Pressure effects on the hydrolysis of p-nitrophenyl and 2-naphthyl acetates catalyzed by cyclodextrins

Article abstract of DOI:10.1021/j150623a023

The rates of the hydrolysis of p-nitrophenyl acetate (PNPA) and 2-naphthyl acetate (2-NaA) catalyzed by α-, β-, and γ-cyclodextrins (CDs) were measured at pressures up to 2 kbar at 25°C and pH 8.3 in 0.02 M Tris buffer solution. At 1 bar, the rate of PNPA followed the enzymatic kinetics for α- and β-CDs and that of 2-NaA followed those for β- and γ-CDs. The substrate binding constant, K, for the 2-NaA-β-CD system decreased with increasing pressure up to 1 kbar, but the K values for other systems were constant regardless of the magnitude of pressure. The rate constants of the acylation process, k₂, for all systems up to 2 kbar increased monotonously up to 2 kbar. From the pressure dependence of K, the volume changes, ΔV, accompanying the formation of the inclusion complexes at 1 bar were 0 ± 2 cm³/mol, except for 10 ± 2 cm³/mol for 2-NaA-β-CD. The activation volumes, ΔV*, for the cleavages of ester molecules in the acylation process were in the range from -17.5 ± 2 cm³/mol for 2-NaA-β-CD to -13 ± 2 cm³/mol for PNPA-β-CD. The volume changes accompanying the formation of the inclusion complexes were explained either by the hydrophobic interaction between substrates and CD or by the conformational change of CD molecules in the inclusion process.
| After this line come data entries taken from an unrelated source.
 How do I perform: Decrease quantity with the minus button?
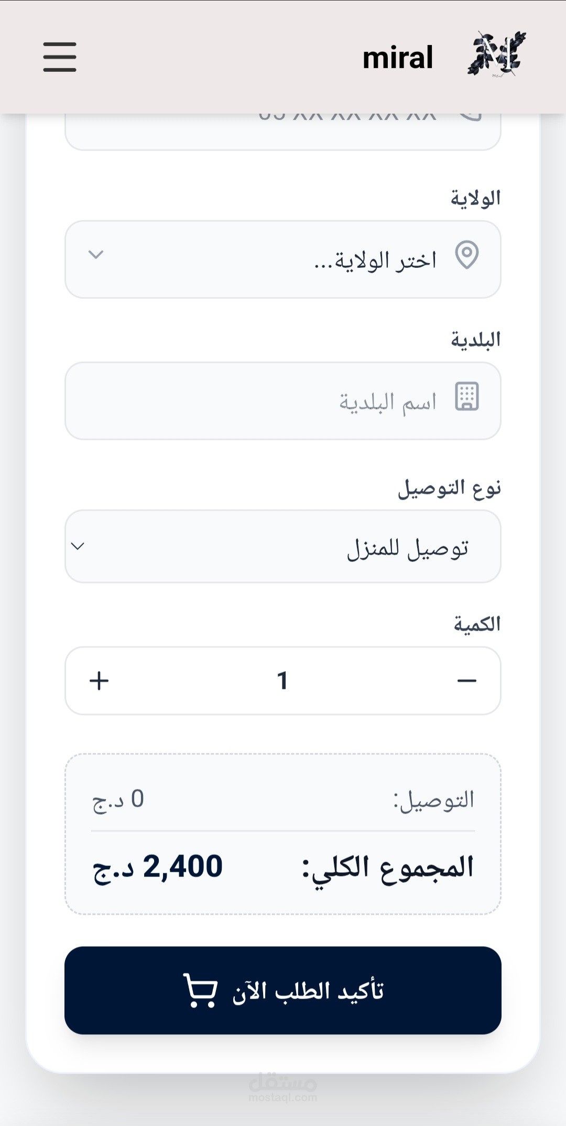coord(466,681)
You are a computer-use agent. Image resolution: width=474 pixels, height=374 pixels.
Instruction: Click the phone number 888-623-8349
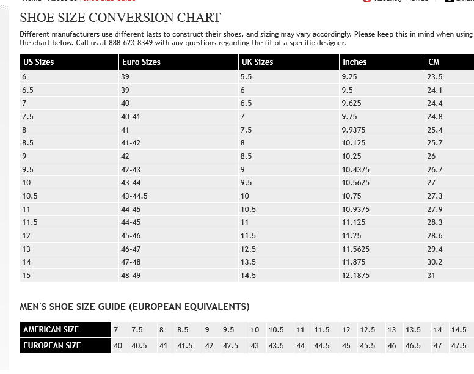coord(131,43)
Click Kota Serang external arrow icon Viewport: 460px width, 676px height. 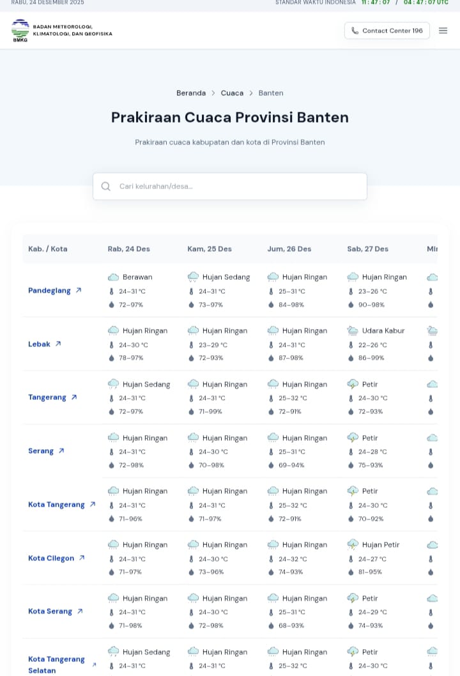80,611
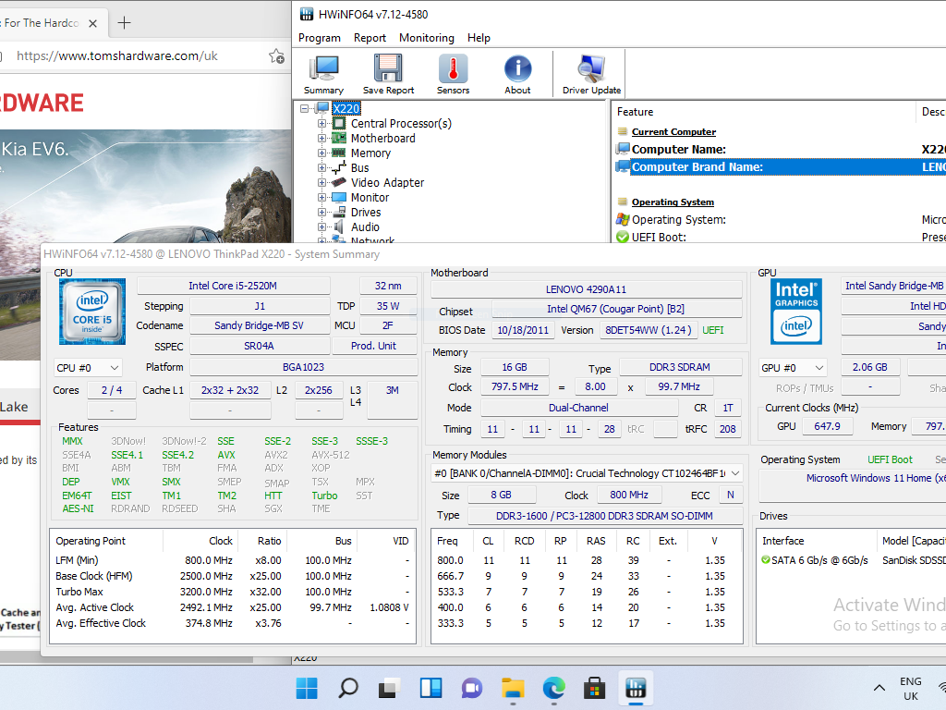Open the Monitoring menu

click(426, 38)
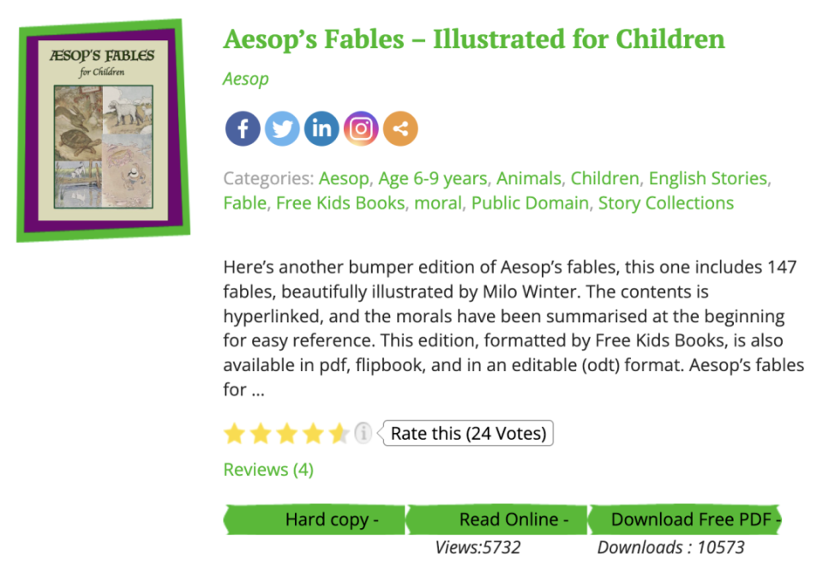Open Aesop's Fables book cover thumbnail
Image resolution: width=823 pixels, height=577 pixels.
103,130
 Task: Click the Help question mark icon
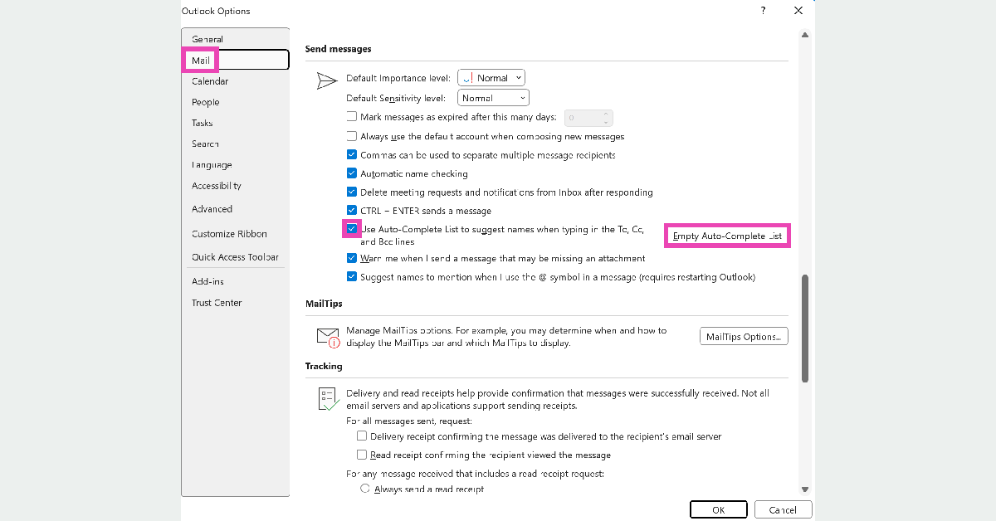pyautogui.click(x=763, y=11)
It is suggested from the activation volumes in the acylation that the reaction process is classified into two types, one involving loose inclusion complexes for PNPA-β-CD and 2-NaA-γ-CD and the other involving tight complexes for PNPA-α-CD and 2-NaA-β-CD. The tight complexes seemed to be more solvated than the loose ones.